Mathis told FleetOwner that many of the fleets participating in Donlen’s survey expressed particular concern regarding the battery charging process.
“Companies would have to establish a policy around vehicle charging including identifying charging locations, potentially investing in the construction of charging stations on location, determining after-hour charging policies, and the charging level of stations available—i.e. will it take 20 minutes or one hour to complete?” Mathis said.
The potential fuel savings and emission reductions are not known without a full understanding of the battery’s efficiency in certain conditions, she added.
“Finally, production is still somewhat limited and most fleets will only be able to purchase/lease one or two of these vehicles within their fleet,” Mathis noted. “In the eyes of a fleet manager, there are simply too many unknowns at this time.”
She pointed out that the private and government fleets participating in the survey operate equipment that spans the motor vehicle continuum, from passenger vehicles and light-duty trucks up through medium- and heavy-duty units. Almost 40% of the respondents, Mathis noted, has more than ten medium- or heavy-duty vehicles in their fleet.
However, those fleets in favor of adopting plug-in electric vehicles view them as a potential opportunity to reduce operating costs and emissions, improve corporate image, and decrease dependence on foreign oil.
Roughly 35% of fleets responding to Donlen’s survey viewed saw a plug-in electric vehicle as a good fit for sales application drivers, with 25% targeting service drivers. More than 25% of respondents would target the Midwest region as the starting point for the use of plug-in electric vehicles, while the majority would consider multiple regions.
More than 46% of respondents would charge their electric vehicles at an office location with 33% charging their vehicles at home, according to the survey.
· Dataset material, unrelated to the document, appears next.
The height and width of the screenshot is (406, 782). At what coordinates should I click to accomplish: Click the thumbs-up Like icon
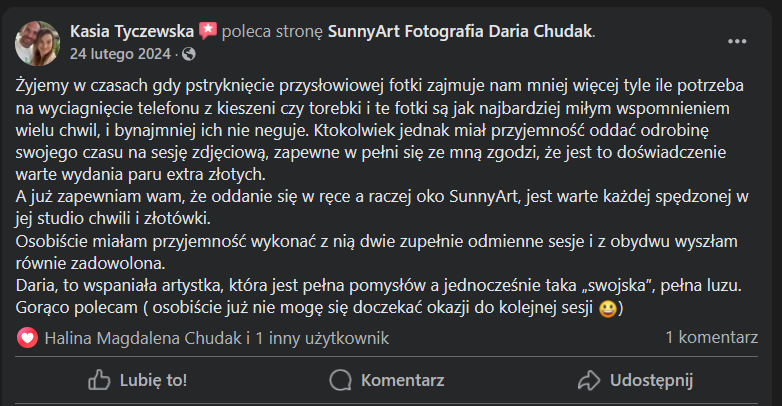(x=99, y=380)
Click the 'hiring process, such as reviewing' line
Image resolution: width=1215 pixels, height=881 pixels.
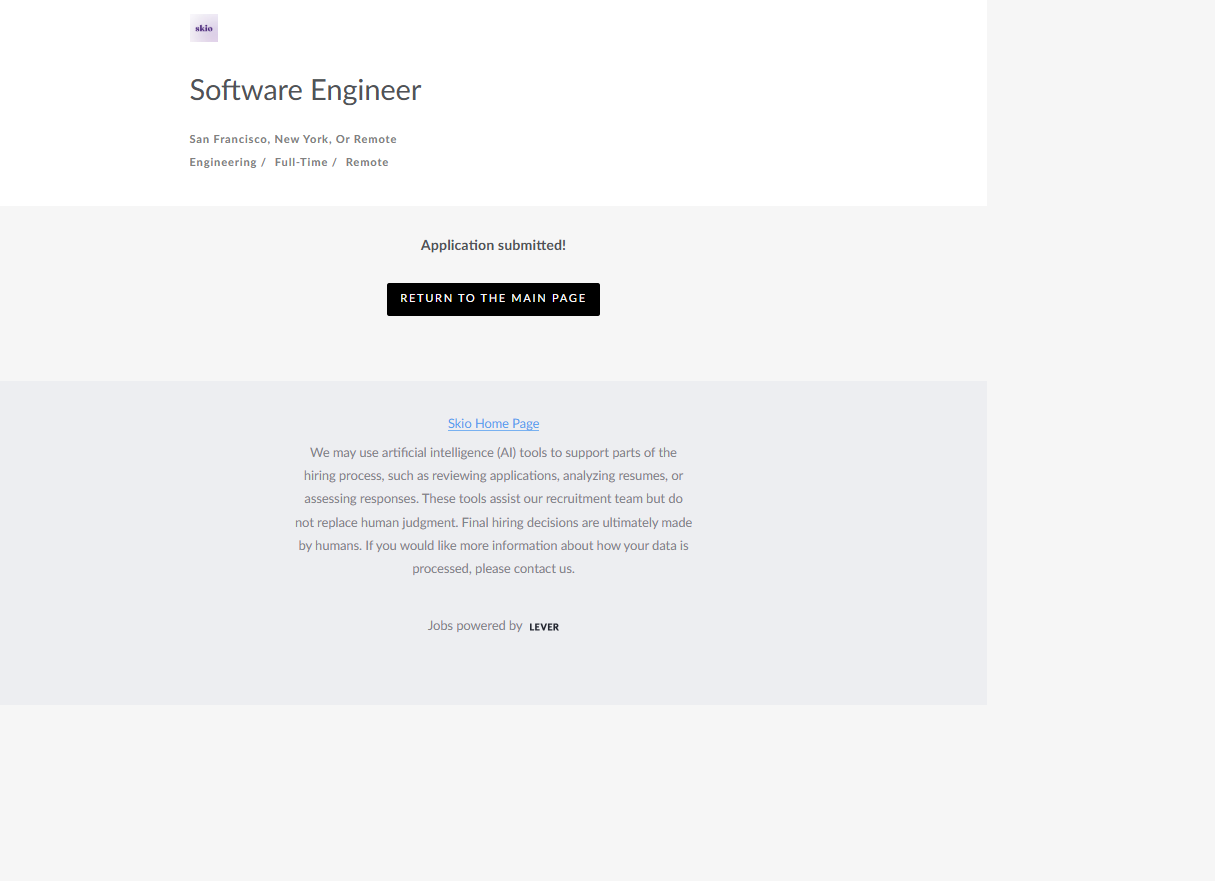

“Right now, the short term use for electric vehicles is as demo and test units, as fleets gather information to determine level of driver acceptance,” said Donlen’s Mathis. “We’ve also seen fleets experiment with heavy-duty electric vehicles to a greater success, specifically with lighter weight products, realizing a decrease in their emissions and cost.”
She added that while the fleets Donlen surveyed in favor of adopting electric vehicle are targeting the Midwest region as a test area for the use of electric vehicles, most of the public charging stations/electric highways being built on the coasts.
“Without the equivalent infrastructure in the Midwest, it may be more difficult for fleets to operate electric vehicles in the Midwest,” Mathis pointed out.